[Numpy-discussion] Proposed Roadmap Overview

Sat Feb 18 20:18:21 EST 2012

Hi,

On Sat, Feb 18, 2012 at 2:54 PM, Travis Oliphant <travis at continuum.io> wrote:
>
> On Feb 18, 2012, at 4:03 PM, Matthew Brett wrote:
>
>> Hi,
>>
>> On Sat, Feb 18, 2012 at 1:57 PM, Travis Oliphant <travis at continuum.io> wrote:
>>> The C/C++ discussion is just getting started.  Everyone should keep in mind
>>> that this is not something that is going to happening quickly.   This will
>>> be a point of discussion throughout the year.    I'm not a huge supporter of
>>> C++, but C++11 does look like it's made some nice progress, and as I think
>>> about making a core-set of NumPy into a library that can be called by
>>> multiple languages (and even multiple implementations of Python), tempered
>>> C++ seems like it might be an appropriate way to go.
>>
>> Could you say more about this?  Do you have any idea when the decision
>> about C++ is likely to be made?  At what point does it make most sense
>> to make the argument for or against?  Can you suggest a good way for
>> us to be able to make more substantial arguments either way?
>
> I think early arguments against are always appropriate --- if you believe they have a chance of swaying Mark or Chuck who are the strongest supporters of C++ at this point.     I will be quite nervous about going crazy with C++.   It was suggested that I use C++ 7 years ago when I wrote NumPy.   I didn't go that route then largely because of compiler issues,  ABI-concerns, and I knew C better than C++ so I felt like it would have taken me longer to do something in C++.     I made the right decision for me.   If you think my C-code is horrible, you would have been completely offended by whatever C++ I might have done at the time.
>
> But I basically agree with Chuck that there is a lot of C-code in NumPy and template-based-code that is really trying to be C++ spelled differently.
>
> The decision will not be made until NumPy 2.0 work is farther along.     The most likely outcome is that Mark will develop something quite nice in C++ which he is already toying with, and we will either choose to use it in NumPy to build 2.0 on --- or not.   I'm interested in sponsoring Mark and working as closely as I can with he and Chuck to see what emerges.
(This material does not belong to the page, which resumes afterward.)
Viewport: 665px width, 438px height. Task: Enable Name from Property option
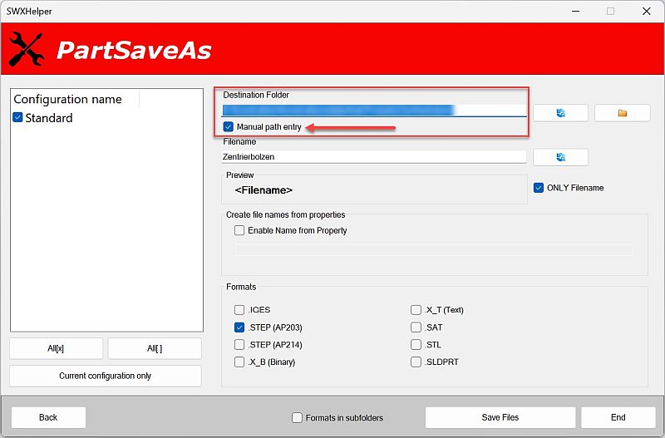[239, 230]
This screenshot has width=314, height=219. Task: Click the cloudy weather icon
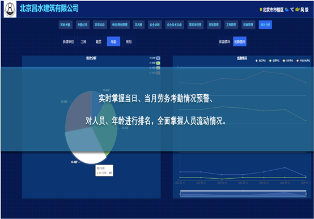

Would it be fair to say then, that you are expecting the discussion
about C++ will mainly arise after the Mark has written the code?   I
can see that it will be easier to specific at that point, but there
must be a serious risk that it will be too late to seriously consider
an alternative approach.

>> Can you say a little more about your impression of the previous Cython
>> refactor and why it was not successful?
>>
>
> Sure.  This list actually deserves a long writeup about that.   First, there wasn't a "Cython-refactor" of NumPy.   There was a Cython-refactor of SciPy.   I'm not sure of it's current status.   I'm still very supportive of that sort of thing.

I think I missed that - is it on git somewhere?
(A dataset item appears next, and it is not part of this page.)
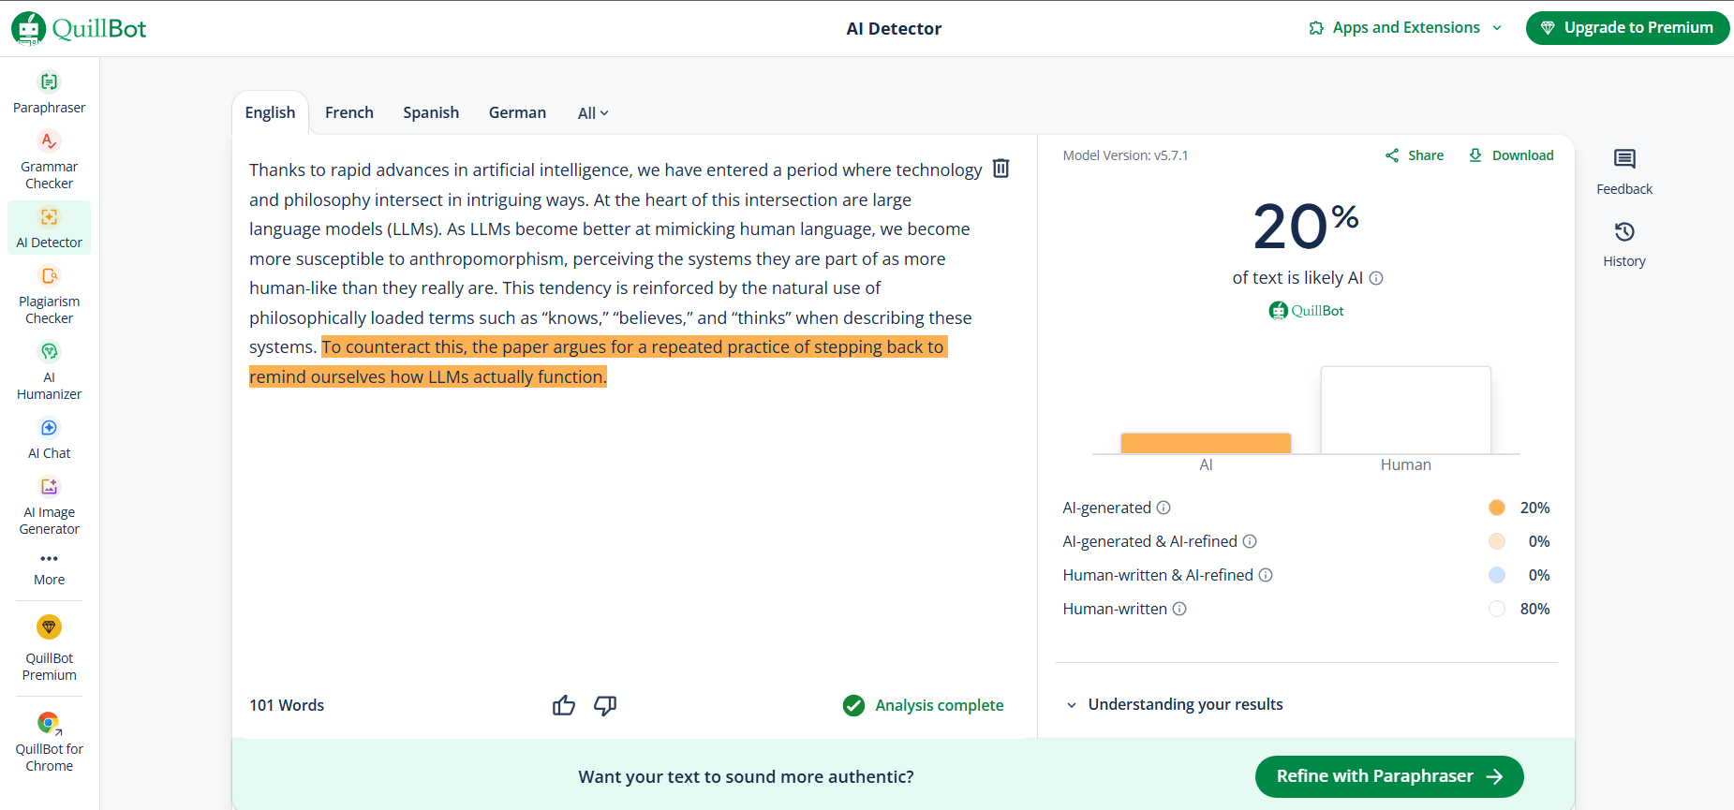Get QuillBot for Chrome
This screenshot has width=1734, height=810.
point(49,740)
> I don't know if Cython ever solved the "raising an exception in a Fortran-called call-back" issue.   I used setjmp and longjmp in several places in SciPy originally in order to enable exceptions raised in a Python-callback that is wrapped in a C-function pointer and being handed to a Fortran-routine that asks for a function-pointer.
>
> What happend in NumPy, was that the code was re-factored to become a library.   I don't think much NumPy code actually ended up in Cython (the random-number generators have been in Cython from the beginning).
>
>
> The biggest problem with merging the code was that Mark Wiebe got active at about that same time :-)   He ended up changing several things in the code-base that made it difficult to merge-in the changes.   Some of the bug-fixes and memory-leak patches, and tests did get into the code-base, but the essential creation of the NumPy library did not make it.   There was some very good work done that I hope we can still take advantage of.

> Another factor.   the decision to make an extra layer of indirection makes small arrays that much slower.   I agree with Mark that in a core library we need to go the other way with small arrays being completely allocated in the data-structure itself (reducing the number of pointer de-references

Does that imply there was a review of the refactor at some point to do
things like benchmarking?   Are there any sources to get started
trying to understand the nature of the Numpy refactor and where it ran
into trouble?  Was it just the small arrays?

> So, Cython did not play a major role on the NumPy side of things.   It played a very nice role on the SciPy side of things.

I guess Cython was attractive because the desire was to make a
stand-alone library?   If that is still the goal, presumably that
excludes Cython from serious consideration?  What are the primary
advantages of making the standalone library?  Are there any serious
disbenefits?

Thanks a lot for the reply,

Matthew